George Brandis Spent $250 In A London Restaurant On Australian House Wines And Billed Taxpayers

Senator George Brandis, Attorney General & Minister for the Arts Getty / Quinn Rooney

When Arts Minister and Attorney-General George Brandis spent $1100 wining and dining “key UK senior arts representatives” at a dinner for four in a posh London restaurant earlier this year, he did his best to be patriotic, ordering three bottles of white by famed NSW family winemakers Tyrrell’s.

Taxpayers picked up the meal’s £627 tab, which included £228 – around $AU408 – on alcohol, but despite the seemingly high cost, no-one can accuse the senator of being profligate, since he essentially ordered an everyday drinking “house” wine. But even by London standards, you could argue he was had paying £43 – about $83 – a bottle for a Hunter Valley wine that costs $25 at a Brisbane pub.

Tyrrell’s Moore’s Creek semillon-sauvignon blanc is “on premise” only – not available to the public – and designed as a house wine for restaurants and pubs. The current vintage is 2014 and it’s made “ready for immediate consumption”. The senator and his three guests enjoyed the 2010 at Massimo Restaurant and Oyster Bar in the 129-year-old Corinthia Hotel on the corner of Northumberland Avenue and Whitehall Place.

It’s “a lively, fresh wine, characterised by the grassy aromas of the sauvignon blanc with clean lemon citrus semillon flavours on the palate,” says Tyrrell’s, a major wine exporter, in its tasting notes. The grapes are sourced from the Hunter and Barossa valleys.

Tyrrell’s says the Moore’s Creek offers “a range of popular taste profiles that are designed to match a vast array of cuisines and food styles”.

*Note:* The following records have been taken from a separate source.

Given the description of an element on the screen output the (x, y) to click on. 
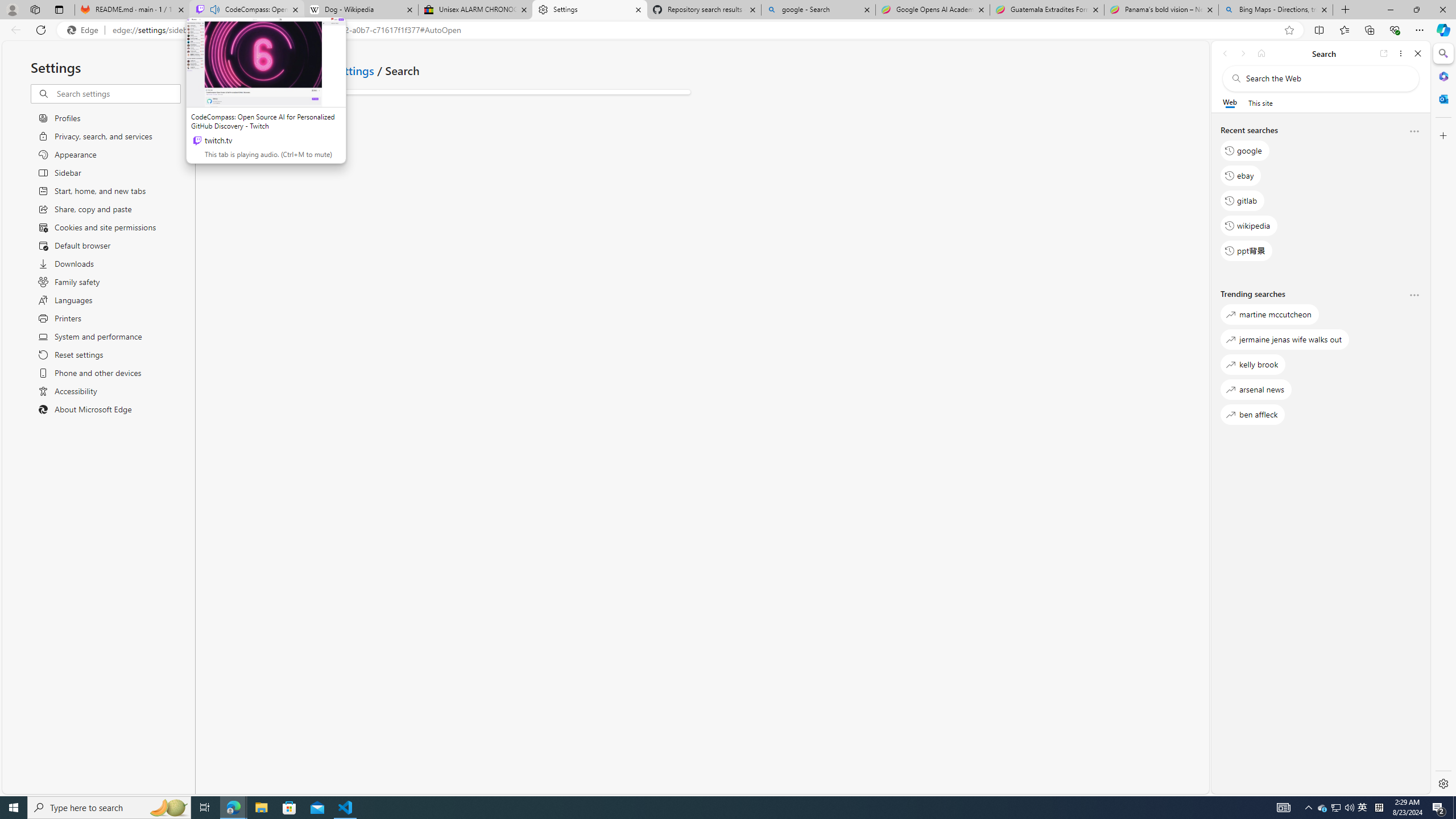
This site scope (1259, 102)
Mute tab (215, 8)
google (1244, 150)
jermaine jenas wife walks out (1284, 339)
Class: c01177 (210, 70)
Forward (1242, 53)
wikipedia (1249, 225)
App and notification settings (299, 69)
arsenal news (1255, 389)
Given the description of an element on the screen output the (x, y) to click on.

A bottle of Moore’s Creek at Brisbane’s Hotel LA in Petrie Terrace would set the Queensland senator back just $25. The minister could take the key British arts representatives on a Captain Cook Cruise around Sydney Harbour and drink the same wine for $39.

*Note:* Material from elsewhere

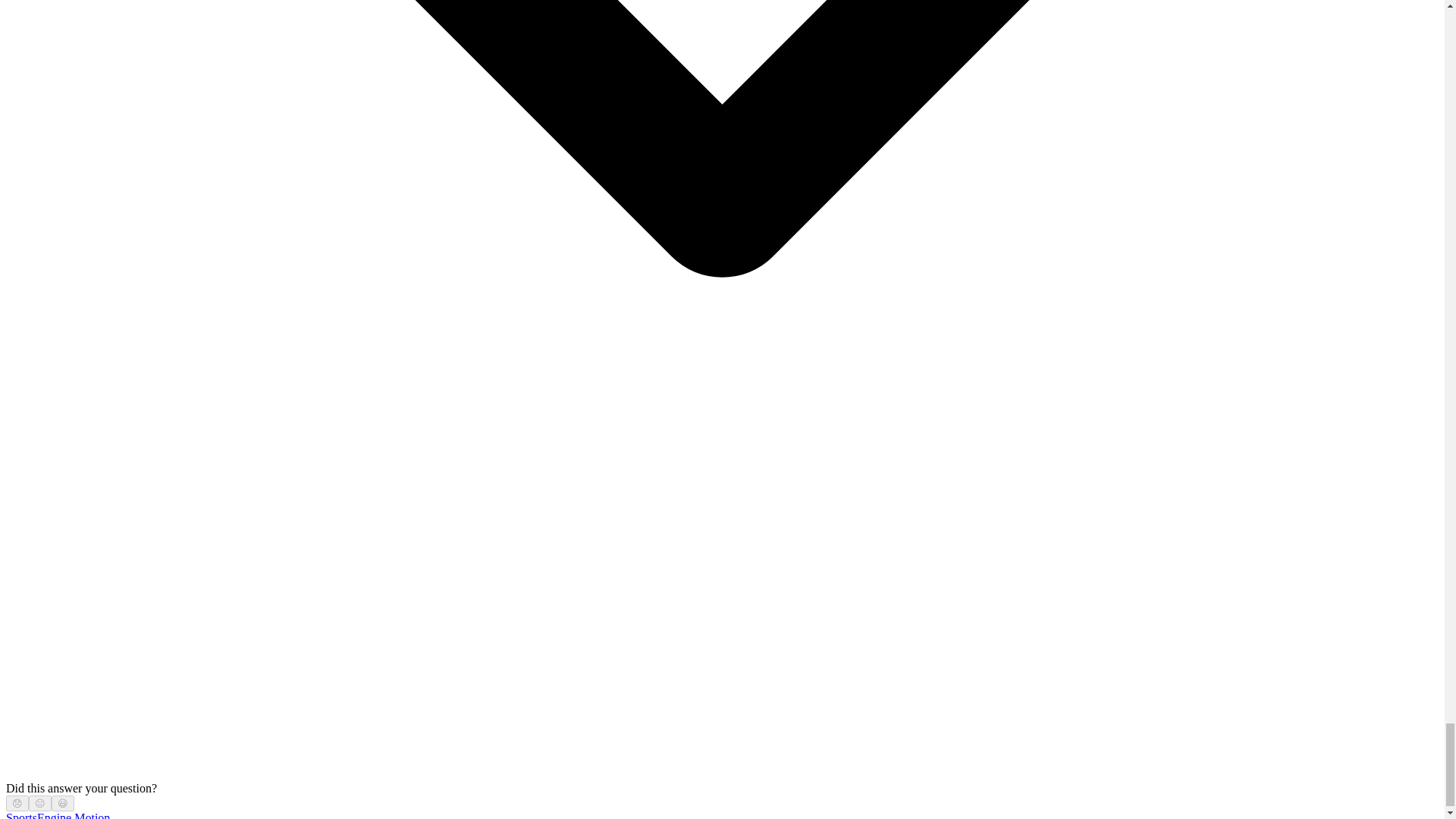
Neutral (39, 803)
Smiley (63, 803)
Disappointed (17, 803)
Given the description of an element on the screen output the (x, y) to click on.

Business Insider estimates the wine would cost an Australian restaurant around $10 a bottle. Massimo’s also has Tyrrell’s Old Winery Chardonnay, which sells locally at Dan Murphy’s for $11 – $10.50 by the half dozen – on its wine list for £45 ($86.50) while the only other Australian wine on the list is by 4-star Riverina producer Berton Estate, an Eden Valley chardonnay which sells at cellar door for $17, for £47 ($90).

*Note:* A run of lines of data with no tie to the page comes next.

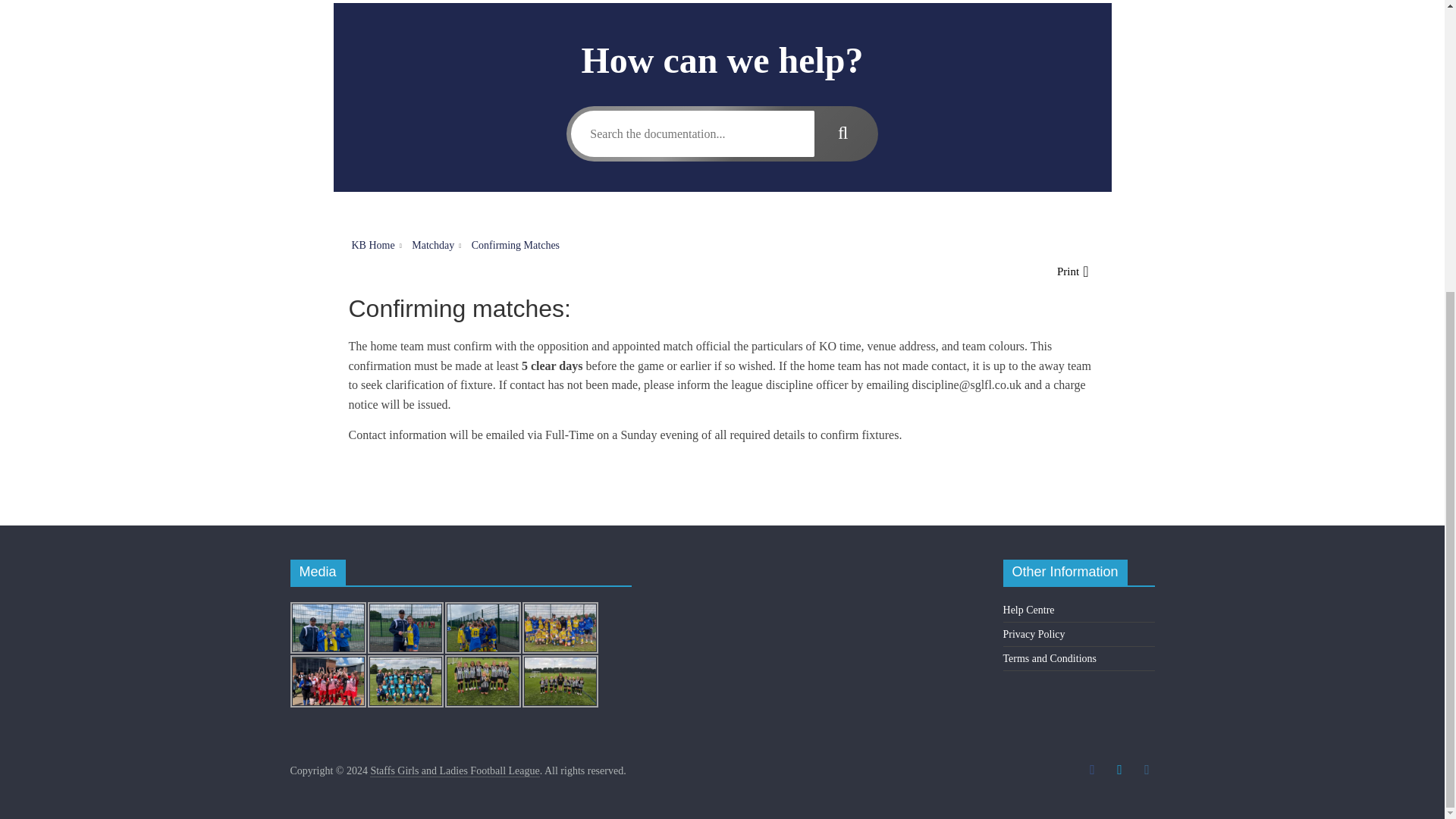
Terms and Conditions (1049, 658)
KB Home (373, 244)
Help Centre (1028, 609)
Page 6 (722, 369)
Matchday (433, 244)
Privacy Policy (1034, 633)
a5655d8b-4572-459d-a89b-c5baf20229e6 (481, 681)
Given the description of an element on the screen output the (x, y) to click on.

The Tyrrell’s Old Winery range sells in London bottle shops for less than £7 – around $AU13.

Fairfax Media reported the details of taxpayer-funded dinner today, the result of a freedom of information request by the ALP, who branded the April 4 dinner’s cost as “obscene” coming at a time when treasurer Joe Hockey, called on everyone to do the “heavy lifting” to repair the budget deficit.

A spokesman for Senator Brandis told Fairfax Media “It’s usual practice for senior cabinet ministers to host dinners for important stakeholders within their portfolios.”

Along with three bottles of Tyrrell’s white wine, the group also enjoyed glasses of Laurent-Perrier champagne and a 500ml, £69 bottle of Vin Santo, an Italian dessert wine from Tuscany’s famed Chianti region.

In a 2011 review of Massimo’s, The Independent’s Tracey MacLeod concluded:

In keeping with Massimo’s Monopoly board location you need Monopoly money to eat there. We stepped out into the night, in classic foreign-city fashion, knowing we’d probably never return. Not so much the restaurant of your dreams, after all, as the in-your-dreams restaurant.